Pixel coordinate grounding data:
☆ ☆ ☆ ☆

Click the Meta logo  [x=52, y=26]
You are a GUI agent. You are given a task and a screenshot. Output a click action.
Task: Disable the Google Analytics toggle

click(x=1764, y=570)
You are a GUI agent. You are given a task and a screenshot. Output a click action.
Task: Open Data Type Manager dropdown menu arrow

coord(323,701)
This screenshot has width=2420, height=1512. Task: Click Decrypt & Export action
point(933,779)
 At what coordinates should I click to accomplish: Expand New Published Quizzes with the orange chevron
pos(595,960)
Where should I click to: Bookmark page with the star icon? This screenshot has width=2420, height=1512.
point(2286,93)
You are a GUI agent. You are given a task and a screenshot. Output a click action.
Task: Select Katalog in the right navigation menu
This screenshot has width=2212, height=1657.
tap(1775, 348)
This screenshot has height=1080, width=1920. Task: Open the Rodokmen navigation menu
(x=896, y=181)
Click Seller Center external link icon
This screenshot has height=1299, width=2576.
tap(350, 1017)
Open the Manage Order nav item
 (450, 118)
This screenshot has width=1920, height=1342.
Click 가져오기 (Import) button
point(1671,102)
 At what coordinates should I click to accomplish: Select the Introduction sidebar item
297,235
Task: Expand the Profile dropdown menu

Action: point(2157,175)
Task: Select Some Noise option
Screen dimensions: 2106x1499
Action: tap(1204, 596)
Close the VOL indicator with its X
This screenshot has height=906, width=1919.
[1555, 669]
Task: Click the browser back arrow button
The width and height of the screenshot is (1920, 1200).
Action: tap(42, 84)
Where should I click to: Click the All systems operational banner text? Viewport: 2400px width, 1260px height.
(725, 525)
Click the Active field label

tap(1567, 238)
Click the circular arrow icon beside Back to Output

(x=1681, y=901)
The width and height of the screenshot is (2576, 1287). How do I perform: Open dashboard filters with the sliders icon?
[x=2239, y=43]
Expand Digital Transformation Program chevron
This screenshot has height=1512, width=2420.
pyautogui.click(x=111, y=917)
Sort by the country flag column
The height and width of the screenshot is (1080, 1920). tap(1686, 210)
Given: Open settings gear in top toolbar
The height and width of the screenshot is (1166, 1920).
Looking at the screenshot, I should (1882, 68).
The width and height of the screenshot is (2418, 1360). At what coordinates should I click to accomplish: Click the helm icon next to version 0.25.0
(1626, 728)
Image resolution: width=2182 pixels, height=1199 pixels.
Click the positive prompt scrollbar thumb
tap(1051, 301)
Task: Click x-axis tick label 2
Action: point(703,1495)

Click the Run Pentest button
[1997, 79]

☆ ☆ ☆ ☆

§ TASK INSTRUCTIONS
Return the lines beginning at the one that contains "Task: Select Some Noise option" and continuing through the last line of the data, exactly as they stand and without any others.

§ SOLUTION TO THE EXERCISE
Task: Select Some Noise option
Screen dimensions: 2106x1499
Action: tap(1204, 596)
Close the VOL indicator with its X
This screenshot has height=906, width=1919.
[1555, 669]
Task: Click the browser back arrow button
The width and height of the screenshot is (1920, 1200).
Action: tap(42, 84)
Where should I click to: Click the All systems operational banner text? Viewport: 2400px width, 1260px height.
(725, 525)
Click the Active field label

tap(1567, 238)
Click the circular arrow icon beside Back to Output

(x=1681, y=901)
The width and height of the screenshot is (2576, 1287). How do I perform: Open dashboard filters with the sliders icon?
[x=2239, y=43]
Expand Digital Transformation Program chevron
This screenshot has height=1512, width=2420.
pyautogui.click(x=111, y=917)
Sort by the country flag column
The height and width of the screenshot is (1080, 1920). tap(1686, 210)
Given: Open settings gear in top toolbar
The height and width of the screenshot is (1166, 1920).
Looking at the screenshot, I should (1882, 68).
The width and height of the screenshot is (2418, 1360). At what coordinates should I click to accomplish: Click the helm icon next to version 0.25.0
(1626, 728)
Image resolution: width=2182 pixels, height=1199 pixels.
Click the positive prompt scrollbar thumb
tap(1051, 301)
Task: Click x-axis tick label 2
Action: point(703,1495)

Click the Run Pentest button
[1997, 79]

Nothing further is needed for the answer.